In today’s market, many investors finance with conventional mortgages. They often choose this option because they have had historically low-interest rates in recent years. A conventional mortgage often requires a cash down payment of at least 20 percent of the purchase price, a sufficient credit score, and proof of income.
Hard Money Loans
A disadvantage of conventional mortgages is that it can take up to two months to get financed. Sometimes, investors choose hard money when they need to close a deal quickly. Hard money loans usually are available within a few days because a private individual or company lending the money doesn’t perform time-consuming income verifications and credit checks. Instead, hard money loans are based on the value of the property. These loans are characterized by high-interest rates. Due to their short terms of three years or less, an investor should plan multiple exit strategies for hard money loan deals. Some investors use hard money loans as a bridge until they secure other financings.
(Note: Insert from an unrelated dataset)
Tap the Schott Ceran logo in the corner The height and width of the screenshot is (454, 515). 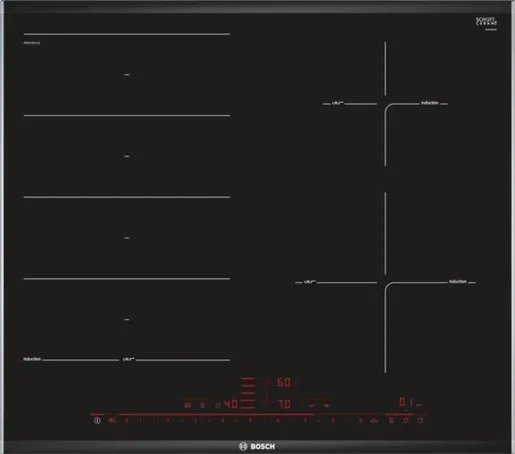point(486,22)
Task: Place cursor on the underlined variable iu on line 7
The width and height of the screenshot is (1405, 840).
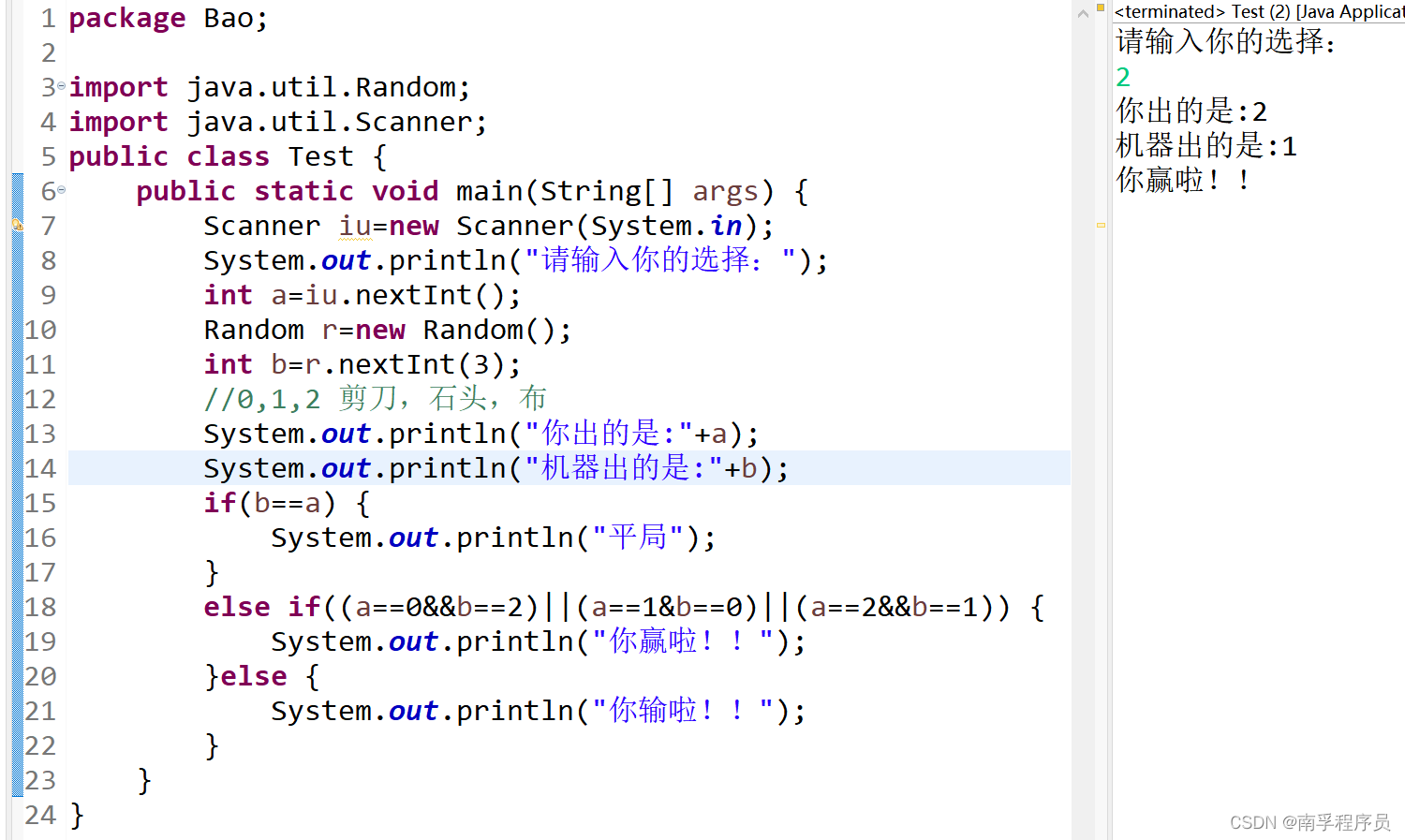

Federal Housing Administration (FHA) loans are designed to lower barriers to homeownership. As such, these loans have down payments as low as 3.5 percent and are available to people with less than stellar credit. Properties must be owner-occupied. However, FHA financing can be used on properties with up to four units. An investor could live in one unit and rent out the rest. FHA loans require proof of income and employment.
An outside lender is not involved with seller financing. The buyer and seller sign a mortgage agreement and the buyer makes monthly payments to the seller. In the future, the seller may decide to cash out by selling the note. In that case, the buyer would make payments to the new note holder.